Saturday, July 24, 2010

Ah, the tortured angst of youth

My brother-in-law has been reading the Chronic(what?)cles of Narnia with my six year old nephew.  Specifically, he's been reading the boxed set that belonged first to my older cousins, then to me.  I discovered them around age 9, on a shelf in my grandparents' house, and read the series through a few times over the next several years, leaving the books behind at my parents' house when I went off to college.  Well, that set found its way to my sister's house, and thus, a new generation has begun to enjoy the stories.

One night, while reading one of the Narnia books to my nephew, my brother-in-law turned the page and out fell two sheets of paper.  Technically, they're not paper paper, but computer punch cards for the NYSE, which came in books and which my grandparents had in abundant supply, as my grandfather was a vice president at the NYSE back in the day.  The one side has lots of different boxes for bid size, ask size, sold, cash, close quote, etc, and the reverse was blank, that side being the one my family used for note pads.

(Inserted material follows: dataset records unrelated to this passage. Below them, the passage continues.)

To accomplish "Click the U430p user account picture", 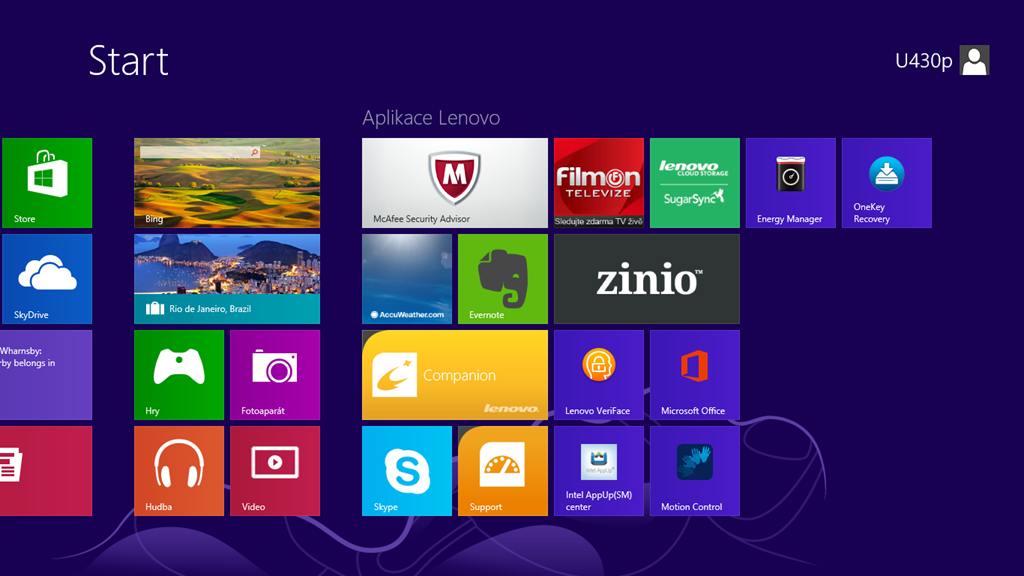I will tap(974, 61).
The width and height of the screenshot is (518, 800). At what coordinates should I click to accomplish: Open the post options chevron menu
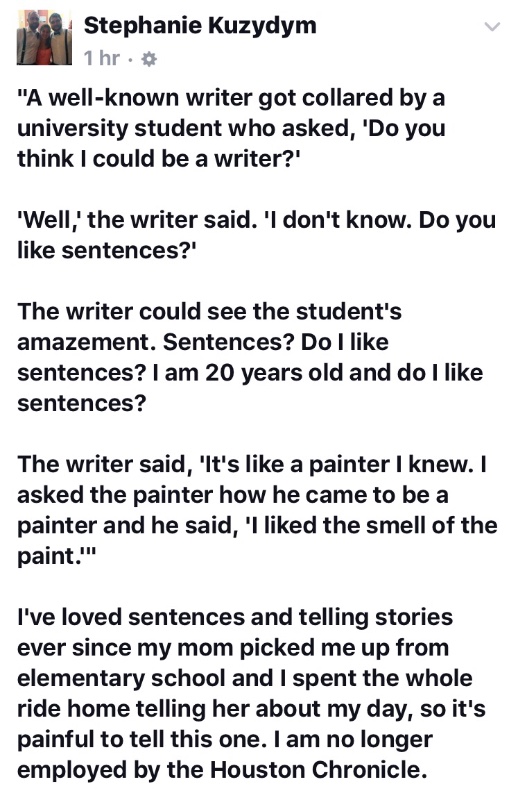pyautogui.click(x=491, y=27)
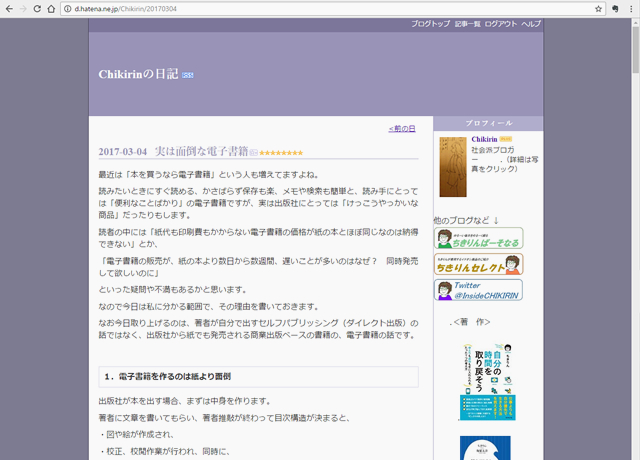Go to previous day via <前の日 link
Viewport: 640px width, 460px height.
(401, 129)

Well, two such sheets fell out, and my brother-in-law immediately called for my sister, as he had no idea what in the heck he'd found.  Turns out what he discovered was a poem that my sister quickly identified by the chicken-scratch handwriting as being a Heather original creation.  She called me the following morning, giggling like a fiend, and told me of the discovery.  She promised to send up the poem to me, but as life tends to get in the way of such things, she didn't have the chance to, until I saw her in person earlier this week while the kid and I were on our annual summer trek to New Jersey.  (More on that later.)  There we stood with our kids on a blindingly sunny, hot beach and she handed over to me this relic of my youth.

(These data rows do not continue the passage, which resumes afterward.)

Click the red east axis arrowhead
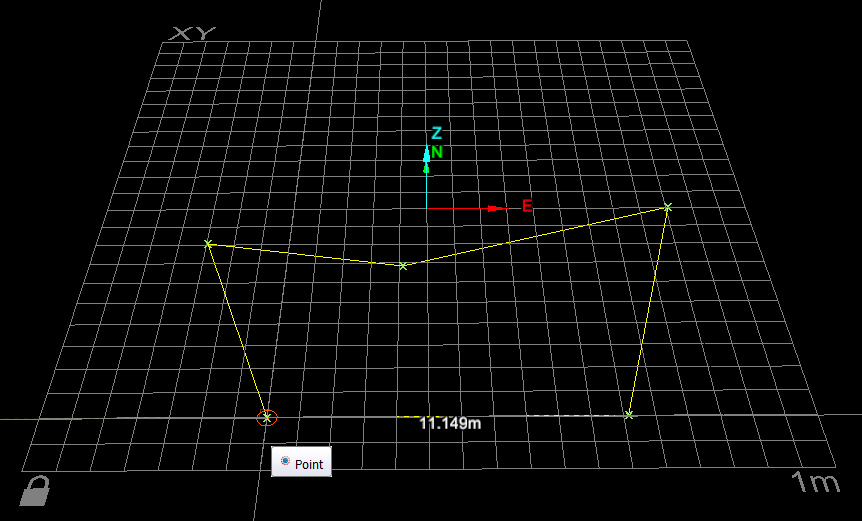Image resolution: width=862 pixels, height=521 pixels. (x=497, y=208)
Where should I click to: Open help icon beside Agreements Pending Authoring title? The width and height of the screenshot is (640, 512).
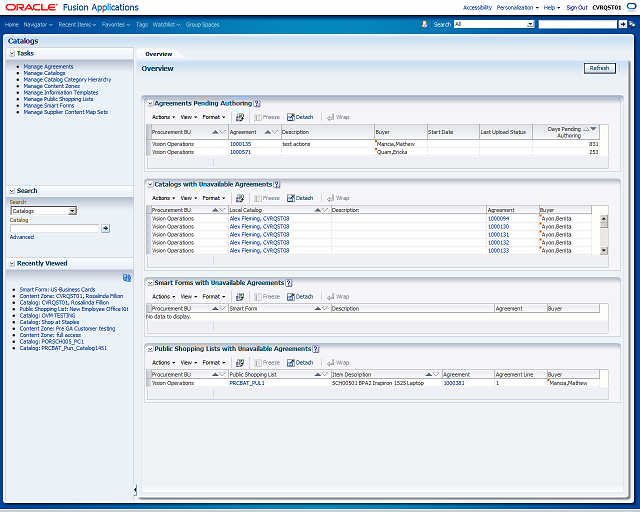pos(257,104)
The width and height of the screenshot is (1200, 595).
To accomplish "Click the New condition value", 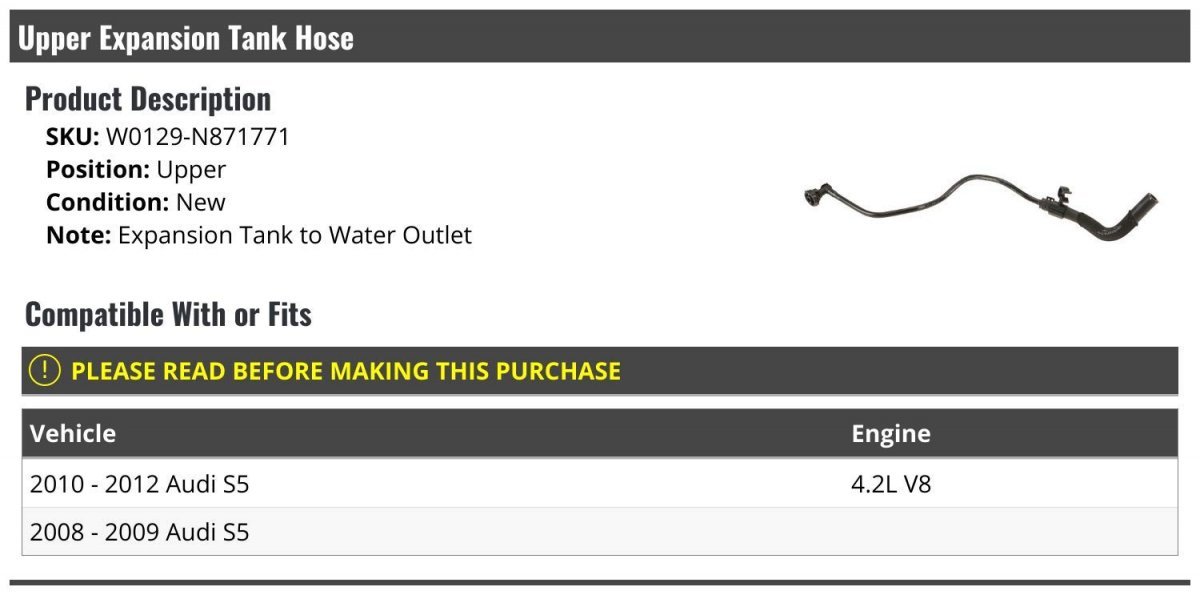I will 201,203.
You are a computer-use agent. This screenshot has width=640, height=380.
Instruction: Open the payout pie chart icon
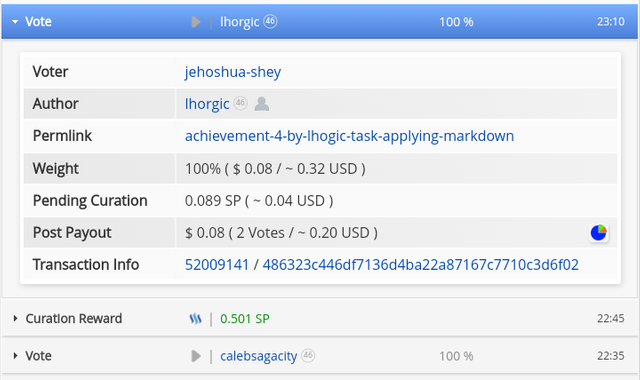599,233
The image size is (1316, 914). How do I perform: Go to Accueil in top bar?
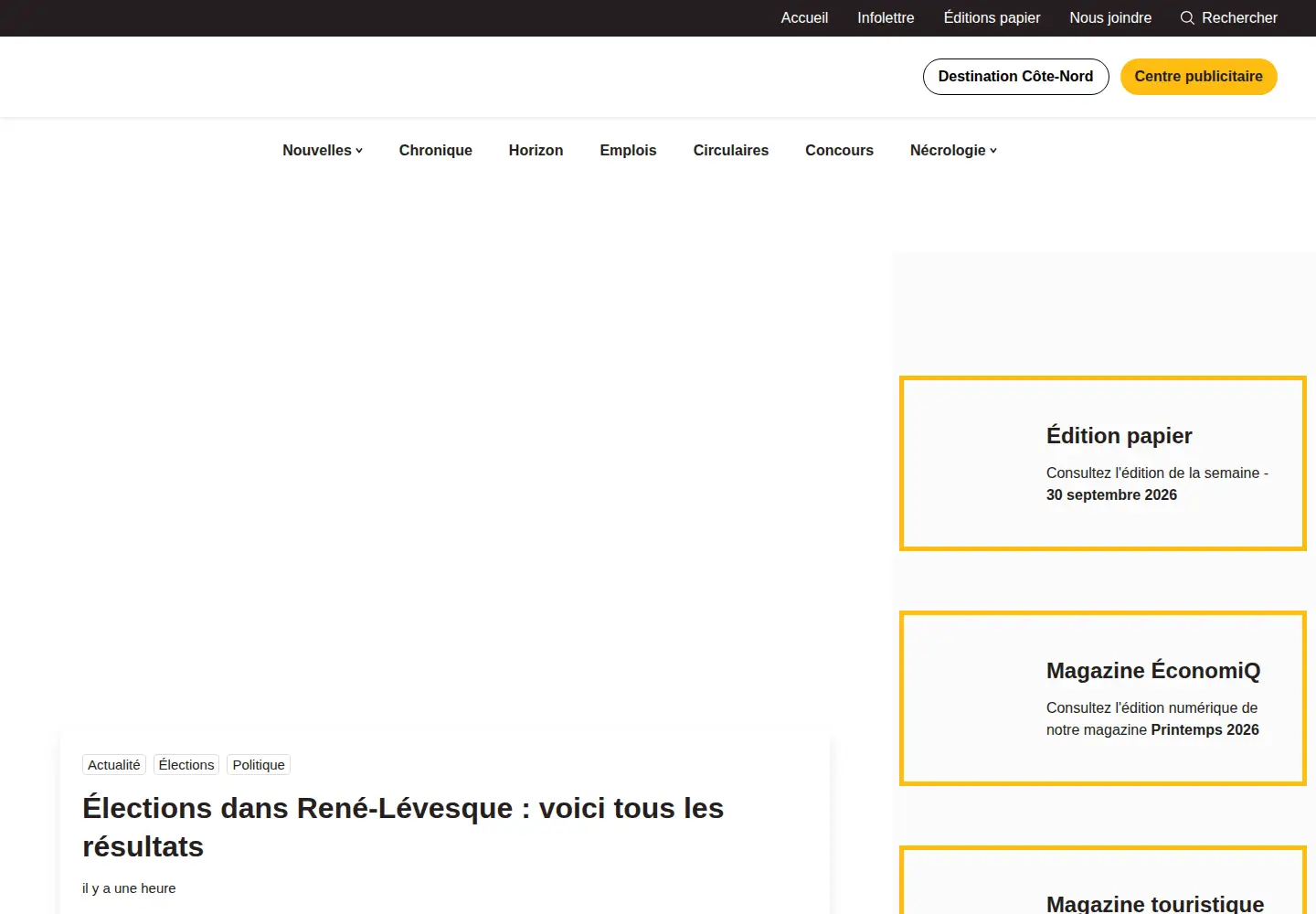pos(804,18)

And what a tortured youth it was, apparently.  Now, bear in mind that I've always fancied myself something of a writer and poet (also a lyricist and composer - oh, to have properly transcribed the melody lines of the songs I wrote as a teenager... alas, I have naught but the occasional fragment of verse and chord notations from which to recreate my attempts at emo 80s pop).  Obviously, one is never more Angsty and Tormented than when one is going through the hell that is puberty and adolescence, and I was never one to suffer from a lack of an overactive imagination or delusions of grandeur.  It was the pitfall of being a kid whose nose, more often than not, was stuck in a book and whose ears were typically covered with headphones through which music, that food of love, played on and on and on.  What I'm trying to say, basically, is that I tended to the dramatic and the melodramatic.  In my mind, I was Catherine on the moors, Scarlett in Atlanta, Anne in Avonlea and the leading lady of every Shakespearian drama, Eva Peron and Grizabella and Sally Bowles and Cosette, Katie in The Way We Were, the Baroness in Out of Africa, Etta Place hanging out with Butch and Sundance and Sophie with her horrific choice......

This is all a means to attempt to explain - justify? - what I'm about to transcribe.  Yes, dear readers, I'm about to give a Lost Work of Staggering Genius its decades-belated, long overdue public debut.  I'd save myself the transcription effort and scan them in, but my handwriting has never been beautiful and was even less so as a Tortured Teenage Artiste.  Go ahead, laugh, I sure did.  I think, reflecting back on this piece of what surely can only be rightfully termed dreck of the greatest magnitude, that it is eminently clear why I never became the Next Great American Writer, the female Jay McInerny, the 80s Sylvia Plath that I once aspired to be............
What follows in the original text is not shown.